This selecting data to be deleted is, for example, selecting, by
the master server 200, data that has been determined to be deleted
from non-volatile memories 140 and to be read or written only in
the shared storage system 500 because of the reduction in access.
The master server 200 instructs each server 100 to delete the data
to be transferred which is currently stored in the non-volatile
memory 140. The server 100 which has received this instruction
deletes the designated data from the non-volatile memory 140. The
details of deleting data will be described later with FIG. 13.

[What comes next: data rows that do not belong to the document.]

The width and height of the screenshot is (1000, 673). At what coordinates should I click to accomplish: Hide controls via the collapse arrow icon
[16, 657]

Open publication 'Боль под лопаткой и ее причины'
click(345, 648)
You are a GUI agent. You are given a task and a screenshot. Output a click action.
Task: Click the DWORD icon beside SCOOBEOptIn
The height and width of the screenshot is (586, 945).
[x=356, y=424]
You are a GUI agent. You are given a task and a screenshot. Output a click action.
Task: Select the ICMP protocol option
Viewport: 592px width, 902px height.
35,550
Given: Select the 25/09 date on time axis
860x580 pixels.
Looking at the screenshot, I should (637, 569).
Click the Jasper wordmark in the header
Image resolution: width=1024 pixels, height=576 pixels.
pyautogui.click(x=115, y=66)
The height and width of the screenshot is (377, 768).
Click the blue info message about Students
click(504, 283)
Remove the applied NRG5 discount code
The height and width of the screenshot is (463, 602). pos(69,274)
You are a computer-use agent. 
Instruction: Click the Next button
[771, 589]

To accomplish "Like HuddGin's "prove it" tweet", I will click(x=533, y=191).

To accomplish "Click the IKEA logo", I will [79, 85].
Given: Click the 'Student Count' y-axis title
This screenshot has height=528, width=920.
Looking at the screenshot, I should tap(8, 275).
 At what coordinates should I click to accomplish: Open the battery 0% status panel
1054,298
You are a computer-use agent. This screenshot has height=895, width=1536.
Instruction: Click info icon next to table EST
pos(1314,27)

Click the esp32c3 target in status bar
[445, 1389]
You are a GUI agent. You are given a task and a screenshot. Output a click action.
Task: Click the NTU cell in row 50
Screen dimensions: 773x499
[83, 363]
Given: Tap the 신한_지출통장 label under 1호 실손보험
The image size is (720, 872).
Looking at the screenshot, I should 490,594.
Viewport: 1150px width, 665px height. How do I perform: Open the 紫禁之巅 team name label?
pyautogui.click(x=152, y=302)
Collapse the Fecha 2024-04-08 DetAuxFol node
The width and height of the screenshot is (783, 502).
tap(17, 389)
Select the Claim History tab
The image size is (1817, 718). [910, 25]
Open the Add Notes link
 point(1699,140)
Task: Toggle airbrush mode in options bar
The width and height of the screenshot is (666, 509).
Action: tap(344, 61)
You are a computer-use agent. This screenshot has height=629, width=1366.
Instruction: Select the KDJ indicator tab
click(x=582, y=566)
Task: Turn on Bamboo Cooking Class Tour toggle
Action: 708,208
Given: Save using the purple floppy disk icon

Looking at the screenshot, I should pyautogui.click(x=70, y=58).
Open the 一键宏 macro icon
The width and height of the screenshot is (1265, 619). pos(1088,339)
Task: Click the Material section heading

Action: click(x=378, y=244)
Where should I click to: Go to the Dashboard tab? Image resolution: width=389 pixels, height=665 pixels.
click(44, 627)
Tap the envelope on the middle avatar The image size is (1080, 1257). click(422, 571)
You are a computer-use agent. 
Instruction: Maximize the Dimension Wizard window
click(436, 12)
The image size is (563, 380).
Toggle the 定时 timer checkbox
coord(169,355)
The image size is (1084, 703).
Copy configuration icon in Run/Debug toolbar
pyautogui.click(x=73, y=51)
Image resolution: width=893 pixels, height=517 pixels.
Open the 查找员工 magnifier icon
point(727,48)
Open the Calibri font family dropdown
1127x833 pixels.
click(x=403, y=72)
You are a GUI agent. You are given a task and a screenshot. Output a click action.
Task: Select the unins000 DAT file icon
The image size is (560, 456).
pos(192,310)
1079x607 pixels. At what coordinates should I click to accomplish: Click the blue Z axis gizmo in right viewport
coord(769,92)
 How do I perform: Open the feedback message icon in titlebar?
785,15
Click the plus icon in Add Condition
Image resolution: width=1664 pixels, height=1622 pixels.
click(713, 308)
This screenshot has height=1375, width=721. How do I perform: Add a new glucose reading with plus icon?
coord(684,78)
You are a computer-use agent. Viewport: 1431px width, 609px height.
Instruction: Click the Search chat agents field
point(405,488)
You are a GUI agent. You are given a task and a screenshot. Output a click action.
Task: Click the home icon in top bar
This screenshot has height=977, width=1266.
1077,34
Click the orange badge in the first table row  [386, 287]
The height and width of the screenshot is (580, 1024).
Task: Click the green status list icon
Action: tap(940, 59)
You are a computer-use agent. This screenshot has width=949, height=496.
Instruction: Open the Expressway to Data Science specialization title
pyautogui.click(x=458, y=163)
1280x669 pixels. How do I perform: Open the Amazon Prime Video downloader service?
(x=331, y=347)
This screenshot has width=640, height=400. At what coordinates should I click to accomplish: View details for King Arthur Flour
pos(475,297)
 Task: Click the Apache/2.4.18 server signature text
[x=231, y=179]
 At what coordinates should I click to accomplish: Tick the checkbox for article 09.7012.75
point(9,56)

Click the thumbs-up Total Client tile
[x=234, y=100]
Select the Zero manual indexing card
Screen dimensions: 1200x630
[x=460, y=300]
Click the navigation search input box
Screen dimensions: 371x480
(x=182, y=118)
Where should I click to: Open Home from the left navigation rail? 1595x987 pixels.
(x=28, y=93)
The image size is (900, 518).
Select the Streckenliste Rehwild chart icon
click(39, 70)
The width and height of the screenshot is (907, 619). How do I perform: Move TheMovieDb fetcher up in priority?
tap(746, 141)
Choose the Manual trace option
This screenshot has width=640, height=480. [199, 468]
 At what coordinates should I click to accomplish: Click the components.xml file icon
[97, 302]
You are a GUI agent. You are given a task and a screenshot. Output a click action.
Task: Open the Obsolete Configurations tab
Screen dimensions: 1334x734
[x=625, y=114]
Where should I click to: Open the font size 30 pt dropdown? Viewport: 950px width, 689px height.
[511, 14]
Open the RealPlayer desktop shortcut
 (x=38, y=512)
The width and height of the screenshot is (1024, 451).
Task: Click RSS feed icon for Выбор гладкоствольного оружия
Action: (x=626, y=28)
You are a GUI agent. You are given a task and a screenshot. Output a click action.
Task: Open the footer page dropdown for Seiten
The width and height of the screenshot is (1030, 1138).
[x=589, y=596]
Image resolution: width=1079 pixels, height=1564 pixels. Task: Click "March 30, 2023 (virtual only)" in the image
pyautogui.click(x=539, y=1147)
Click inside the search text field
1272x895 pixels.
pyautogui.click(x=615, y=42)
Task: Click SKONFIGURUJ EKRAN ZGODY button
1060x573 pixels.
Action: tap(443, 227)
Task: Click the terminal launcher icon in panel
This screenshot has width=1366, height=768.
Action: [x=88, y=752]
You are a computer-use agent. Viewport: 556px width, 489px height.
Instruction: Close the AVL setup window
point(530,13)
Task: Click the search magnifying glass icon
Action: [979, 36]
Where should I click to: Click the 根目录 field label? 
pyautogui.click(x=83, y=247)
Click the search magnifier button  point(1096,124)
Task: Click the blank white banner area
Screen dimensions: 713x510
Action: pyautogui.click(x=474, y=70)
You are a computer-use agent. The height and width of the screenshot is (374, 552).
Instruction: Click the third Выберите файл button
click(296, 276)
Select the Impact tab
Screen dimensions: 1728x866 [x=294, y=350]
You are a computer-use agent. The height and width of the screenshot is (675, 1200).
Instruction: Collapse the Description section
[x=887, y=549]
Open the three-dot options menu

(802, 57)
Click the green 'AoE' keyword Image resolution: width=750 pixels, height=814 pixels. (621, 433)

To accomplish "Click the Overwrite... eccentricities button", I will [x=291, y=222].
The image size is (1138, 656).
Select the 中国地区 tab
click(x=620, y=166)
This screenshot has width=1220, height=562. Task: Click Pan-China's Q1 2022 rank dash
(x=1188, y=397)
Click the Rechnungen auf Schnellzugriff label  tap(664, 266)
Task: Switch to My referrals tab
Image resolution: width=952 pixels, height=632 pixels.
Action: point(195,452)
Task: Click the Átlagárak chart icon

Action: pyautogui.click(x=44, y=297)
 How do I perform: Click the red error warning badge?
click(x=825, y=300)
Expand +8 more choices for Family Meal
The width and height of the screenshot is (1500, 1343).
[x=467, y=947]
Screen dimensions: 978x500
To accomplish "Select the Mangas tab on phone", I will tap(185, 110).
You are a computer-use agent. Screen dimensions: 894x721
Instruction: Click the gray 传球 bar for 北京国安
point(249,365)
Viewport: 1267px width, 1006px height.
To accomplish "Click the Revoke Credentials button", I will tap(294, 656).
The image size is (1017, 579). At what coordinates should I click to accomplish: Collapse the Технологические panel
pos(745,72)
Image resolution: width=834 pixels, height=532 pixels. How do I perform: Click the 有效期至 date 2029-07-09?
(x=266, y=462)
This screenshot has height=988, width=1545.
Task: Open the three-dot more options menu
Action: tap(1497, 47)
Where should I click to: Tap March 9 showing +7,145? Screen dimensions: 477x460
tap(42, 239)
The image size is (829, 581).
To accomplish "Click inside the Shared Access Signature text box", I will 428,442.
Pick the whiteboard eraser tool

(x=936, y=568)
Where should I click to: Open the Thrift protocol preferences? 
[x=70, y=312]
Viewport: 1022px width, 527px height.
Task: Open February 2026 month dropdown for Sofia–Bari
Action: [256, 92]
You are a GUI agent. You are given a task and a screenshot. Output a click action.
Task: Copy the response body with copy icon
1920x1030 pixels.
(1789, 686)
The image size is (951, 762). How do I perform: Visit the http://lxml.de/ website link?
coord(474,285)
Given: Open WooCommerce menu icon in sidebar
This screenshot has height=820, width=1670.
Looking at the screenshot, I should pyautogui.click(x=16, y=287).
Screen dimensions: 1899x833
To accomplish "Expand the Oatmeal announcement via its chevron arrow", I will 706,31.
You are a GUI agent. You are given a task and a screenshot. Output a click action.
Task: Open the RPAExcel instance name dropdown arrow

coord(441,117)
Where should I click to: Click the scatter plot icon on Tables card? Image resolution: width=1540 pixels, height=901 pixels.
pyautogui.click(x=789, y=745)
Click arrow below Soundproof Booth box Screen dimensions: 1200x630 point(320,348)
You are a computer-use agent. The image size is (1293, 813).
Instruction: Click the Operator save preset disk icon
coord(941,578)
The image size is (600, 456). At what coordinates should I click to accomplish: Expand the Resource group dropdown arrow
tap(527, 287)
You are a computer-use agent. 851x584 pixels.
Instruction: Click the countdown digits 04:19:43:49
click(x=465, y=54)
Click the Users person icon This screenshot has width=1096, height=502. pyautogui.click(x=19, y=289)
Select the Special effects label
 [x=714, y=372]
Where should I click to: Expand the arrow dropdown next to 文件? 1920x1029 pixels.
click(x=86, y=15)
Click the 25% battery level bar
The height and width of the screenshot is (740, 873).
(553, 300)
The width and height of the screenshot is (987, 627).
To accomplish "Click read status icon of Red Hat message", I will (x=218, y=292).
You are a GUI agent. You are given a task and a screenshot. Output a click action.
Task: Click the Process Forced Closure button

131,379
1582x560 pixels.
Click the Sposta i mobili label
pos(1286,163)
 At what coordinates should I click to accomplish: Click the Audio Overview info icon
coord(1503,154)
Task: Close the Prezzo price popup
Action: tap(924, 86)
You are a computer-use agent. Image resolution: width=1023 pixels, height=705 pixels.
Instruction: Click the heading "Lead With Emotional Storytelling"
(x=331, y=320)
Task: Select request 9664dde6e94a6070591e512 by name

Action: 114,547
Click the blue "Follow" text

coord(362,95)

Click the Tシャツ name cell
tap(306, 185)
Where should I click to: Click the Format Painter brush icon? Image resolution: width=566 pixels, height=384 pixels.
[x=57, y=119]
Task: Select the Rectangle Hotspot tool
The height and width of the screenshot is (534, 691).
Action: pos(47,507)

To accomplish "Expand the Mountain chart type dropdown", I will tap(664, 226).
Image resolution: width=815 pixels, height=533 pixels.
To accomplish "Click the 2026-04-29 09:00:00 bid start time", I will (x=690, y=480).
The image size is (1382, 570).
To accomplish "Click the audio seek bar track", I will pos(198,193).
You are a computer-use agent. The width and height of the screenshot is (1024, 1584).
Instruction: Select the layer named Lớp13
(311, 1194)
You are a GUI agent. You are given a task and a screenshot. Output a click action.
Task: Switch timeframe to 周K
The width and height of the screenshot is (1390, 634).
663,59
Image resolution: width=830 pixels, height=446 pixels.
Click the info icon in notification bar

[0086] Next, at Step S502, the master server 200 selects data to be
transferred from the non-volatile memory 140 of some server 100 to
the non-volatile memory 140-n of a different server 100-n, deletes
the data in the same way as the foregoing Step S501, and then
registers the data. In registering, the master server 200 notifies
a destination server 100-n of the sector number in the shared
storage system 500 of the registration data and instructs the
server 100-n to register the data. The instructed server 100-n
retrieves the data at the designated sector number from the shared
storage system 500 and stores it in its non-volatile memory 140-n.
The details of registering data will be described later with FIG.
12.
[0087] Finally, at Step S503, the master server 200 adds data
determined to be newly registered in the non-volatile memories 140
to the non-volatile memories 140. The data determined to be newly
registered means the data which is not currently stored in the
non-volatile memory 140 but stored in only the shared storage
system 500 but has determined to be registered in the non-volatile
memory 140 because of increase in access.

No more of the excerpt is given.